RECORDS FOR PROCESSING section start
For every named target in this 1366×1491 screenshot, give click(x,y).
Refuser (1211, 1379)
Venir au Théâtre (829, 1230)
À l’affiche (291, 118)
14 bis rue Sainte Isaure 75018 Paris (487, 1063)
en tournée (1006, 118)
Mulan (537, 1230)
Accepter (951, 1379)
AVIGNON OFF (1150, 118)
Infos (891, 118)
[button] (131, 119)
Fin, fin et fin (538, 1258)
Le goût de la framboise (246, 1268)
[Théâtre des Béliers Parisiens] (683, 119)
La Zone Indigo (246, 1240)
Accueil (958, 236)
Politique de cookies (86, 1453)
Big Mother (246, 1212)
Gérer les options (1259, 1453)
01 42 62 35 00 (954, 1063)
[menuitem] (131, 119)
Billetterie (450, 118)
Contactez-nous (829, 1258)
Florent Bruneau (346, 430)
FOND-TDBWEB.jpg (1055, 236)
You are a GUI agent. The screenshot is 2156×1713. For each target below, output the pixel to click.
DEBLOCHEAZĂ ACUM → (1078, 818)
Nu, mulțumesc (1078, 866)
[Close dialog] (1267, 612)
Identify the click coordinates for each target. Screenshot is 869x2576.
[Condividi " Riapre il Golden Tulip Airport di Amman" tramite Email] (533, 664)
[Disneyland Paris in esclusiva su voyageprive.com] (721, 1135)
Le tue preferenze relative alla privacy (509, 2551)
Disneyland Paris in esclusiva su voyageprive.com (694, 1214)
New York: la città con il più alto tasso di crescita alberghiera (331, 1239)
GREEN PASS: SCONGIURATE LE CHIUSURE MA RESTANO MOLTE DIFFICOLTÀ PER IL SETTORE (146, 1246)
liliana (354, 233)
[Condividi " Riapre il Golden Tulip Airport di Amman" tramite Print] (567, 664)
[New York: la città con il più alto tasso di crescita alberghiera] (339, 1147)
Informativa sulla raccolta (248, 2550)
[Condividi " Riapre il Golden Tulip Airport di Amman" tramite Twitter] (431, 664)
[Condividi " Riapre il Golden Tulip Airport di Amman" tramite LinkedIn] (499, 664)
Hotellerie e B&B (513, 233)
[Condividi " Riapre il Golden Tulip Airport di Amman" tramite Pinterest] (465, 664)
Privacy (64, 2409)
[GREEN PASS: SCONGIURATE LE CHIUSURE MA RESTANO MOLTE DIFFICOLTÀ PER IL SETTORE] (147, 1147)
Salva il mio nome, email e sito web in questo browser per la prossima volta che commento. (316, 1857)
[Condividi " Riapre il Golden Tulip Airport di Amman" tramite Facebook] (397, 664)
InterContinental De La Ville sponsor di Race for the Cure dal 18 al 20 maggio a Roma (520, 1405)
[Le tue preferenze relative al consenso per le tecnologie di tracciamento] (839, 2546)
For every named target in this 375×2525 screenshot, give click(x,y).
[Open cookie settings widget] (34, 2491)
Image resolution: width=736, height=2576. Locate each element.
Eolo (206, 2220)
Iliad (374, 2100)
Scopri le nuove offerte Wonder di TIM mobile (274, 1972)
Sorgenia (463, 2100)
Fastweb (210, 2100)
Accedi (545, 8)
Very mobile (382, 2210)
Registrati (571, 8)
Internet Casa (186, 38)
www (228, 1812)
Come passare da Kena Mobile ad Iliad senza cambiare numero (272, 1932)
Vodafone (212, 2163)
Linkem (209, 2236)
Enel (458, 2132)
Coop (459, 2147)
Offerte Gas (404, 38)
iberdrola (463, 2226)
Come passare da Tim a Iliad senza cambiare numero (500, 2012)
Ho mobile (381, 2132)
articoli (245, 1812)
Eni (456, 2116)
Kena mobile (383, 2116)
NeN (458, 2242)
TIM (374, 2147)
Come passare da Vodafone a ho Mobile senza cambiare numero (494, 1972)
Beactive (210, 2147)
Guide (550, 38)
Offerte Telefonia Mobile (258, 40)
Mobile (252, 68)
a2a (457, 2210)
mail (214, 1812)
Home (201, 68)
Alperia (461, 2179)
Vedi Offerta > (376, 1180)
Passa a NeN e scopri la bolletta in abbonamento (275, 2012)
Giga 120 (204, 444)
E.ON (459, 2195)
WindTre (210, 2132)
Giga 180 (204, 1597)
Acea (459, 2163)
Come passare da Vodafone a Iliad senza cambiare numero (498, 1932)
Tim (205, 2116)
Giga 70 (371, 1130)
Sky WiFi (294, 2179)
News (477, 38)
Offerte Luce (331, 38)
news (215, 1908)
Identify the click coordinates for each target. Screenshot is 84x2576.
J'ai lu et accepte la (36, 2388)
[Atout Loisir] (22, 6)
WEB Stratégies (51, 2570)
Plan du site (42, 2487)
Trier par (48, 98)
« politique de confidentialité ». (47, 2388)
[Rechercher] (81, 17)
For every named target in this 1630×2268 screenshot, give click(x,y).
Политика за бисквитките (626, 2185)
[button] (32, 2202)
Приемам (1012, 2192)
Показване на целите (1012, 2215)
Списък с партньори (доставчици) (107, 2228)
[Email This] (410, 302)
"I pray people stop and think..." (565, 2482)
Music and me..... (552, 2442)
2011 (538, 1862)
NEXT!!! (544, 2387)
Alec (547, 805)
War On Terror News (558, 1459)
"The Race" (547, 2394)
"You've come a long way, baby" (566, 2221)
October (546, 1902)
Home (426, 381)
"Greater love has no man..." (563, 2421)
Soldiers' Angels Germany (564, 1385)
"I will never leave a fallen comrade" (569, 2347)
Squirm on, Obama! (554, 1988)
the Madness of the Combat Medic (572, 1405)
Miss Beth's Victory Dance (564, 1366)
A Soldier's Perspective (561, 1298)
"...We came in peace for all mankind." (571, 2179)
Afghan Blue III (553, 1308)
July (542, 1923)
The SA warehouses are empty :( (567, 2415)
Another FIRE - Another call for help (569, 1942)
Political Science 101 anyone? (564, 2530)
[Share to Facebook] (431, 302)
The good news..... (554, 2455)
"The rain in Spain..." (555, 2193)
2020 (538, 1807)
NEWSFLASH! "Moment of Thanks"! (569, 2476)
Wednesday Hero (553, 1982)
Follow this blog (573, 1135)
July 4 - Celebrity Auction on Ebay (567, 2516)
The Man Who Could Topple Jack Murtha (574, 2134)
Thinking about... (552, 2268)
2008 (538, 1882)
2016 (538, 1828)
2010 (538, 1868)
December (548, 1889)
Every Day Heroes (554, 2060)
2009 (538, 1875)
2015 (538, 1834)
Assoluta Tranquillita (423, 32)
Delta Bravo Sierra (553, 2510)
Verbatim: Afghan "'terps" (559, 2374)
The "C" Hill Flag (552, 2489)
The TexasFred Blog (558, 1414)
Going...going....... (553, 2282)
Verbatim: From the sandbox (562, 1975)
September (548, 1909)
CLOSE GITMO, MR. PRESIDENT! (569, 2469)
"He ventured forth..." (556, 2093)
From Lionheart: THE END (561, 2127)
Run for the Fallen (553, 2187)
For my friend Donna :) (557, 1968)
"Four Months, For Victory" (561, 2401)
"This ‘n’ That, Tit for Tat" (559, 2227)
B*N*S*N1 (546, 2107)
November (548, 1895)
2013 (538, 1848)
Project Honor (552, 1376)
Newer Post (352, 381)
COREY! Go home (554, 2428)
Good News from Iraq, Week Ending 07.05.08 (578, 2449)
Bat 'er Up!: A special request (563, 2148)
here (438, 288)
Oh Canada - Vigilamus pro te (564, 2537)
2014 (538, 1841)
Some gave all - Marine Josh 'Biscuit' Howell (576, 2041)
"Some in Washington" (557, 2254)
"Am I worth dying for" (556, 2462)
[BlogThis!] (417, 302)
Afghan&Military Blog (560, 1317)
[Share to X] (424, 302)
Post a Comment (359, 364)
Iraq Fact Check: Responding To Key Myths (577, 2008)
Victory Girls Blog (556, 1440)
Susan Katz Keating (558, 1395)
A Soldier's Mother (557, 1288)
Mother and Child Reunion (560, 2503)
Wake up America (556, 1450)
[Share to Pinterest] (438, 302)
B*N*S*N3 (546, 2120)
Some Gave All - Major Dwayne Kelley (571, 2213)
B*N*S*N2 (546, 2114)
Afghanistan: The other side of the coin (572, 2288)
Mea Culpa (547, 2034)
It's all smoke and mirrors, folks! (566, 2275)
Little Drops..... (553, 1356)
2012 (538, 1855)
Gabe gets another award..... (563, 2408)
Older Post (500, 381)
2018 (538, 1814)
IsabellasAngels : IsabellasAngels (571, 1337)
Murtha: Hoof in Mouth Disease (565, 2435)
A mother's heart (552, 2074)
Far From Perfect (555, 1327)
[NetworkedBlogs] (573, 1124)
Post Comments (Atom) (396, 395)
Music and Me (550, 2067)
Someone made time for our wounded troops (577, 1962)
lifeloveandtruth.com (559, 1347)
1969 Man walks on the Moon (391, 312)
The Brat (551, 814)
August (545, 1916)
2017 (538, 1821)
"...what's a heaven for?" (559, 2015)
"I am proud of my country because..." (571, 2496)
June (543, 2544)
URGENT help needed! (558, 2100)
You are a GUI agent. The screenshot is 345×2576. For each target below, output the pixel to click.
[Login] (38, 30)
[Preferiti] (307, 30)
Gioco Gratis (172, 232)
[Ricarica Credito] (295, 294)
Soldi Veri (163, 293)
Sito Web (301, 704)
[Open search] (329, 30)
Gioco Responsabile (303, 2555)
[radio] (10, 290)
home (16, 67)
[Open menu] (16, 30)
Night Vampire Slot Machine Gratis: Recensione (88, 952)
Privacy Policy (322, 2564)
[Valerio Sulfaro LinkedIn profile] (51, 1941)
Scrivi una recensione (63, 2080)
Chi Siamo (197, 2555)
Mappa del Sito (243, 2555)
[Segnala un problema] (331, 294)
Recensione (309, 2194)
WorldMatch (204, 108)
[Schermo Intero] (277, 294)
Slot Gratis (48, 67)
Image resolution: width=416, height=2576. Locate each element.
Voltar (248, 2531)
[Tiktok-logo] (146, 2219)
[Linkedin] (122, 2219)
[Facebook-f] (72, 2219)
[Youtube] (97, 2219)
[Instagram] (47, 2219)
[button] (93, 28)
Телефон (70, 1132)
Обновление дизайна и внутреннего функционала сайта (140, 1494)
RECORDS FOR PROCESSING section end
TASK DIRECTIONS:
For this exercise, output exactly the lines above from the line with "Salva il mio" to the line with "InterContinental De La", counting both, and leave out the rest.

OUTPUT FOR THIS EXERCISE:
Salva il mio nome, email e sito web in questo browser per la prossima volta che commento. (316, 1857)
[Condividi " Riapre il Golden Tulip Airport di Amman" tramite Facebook] (397, 664)
InterContinental De La Ville sponsor di Race for the Cure dal 18 al 20 maggio a Roma (520, 1405)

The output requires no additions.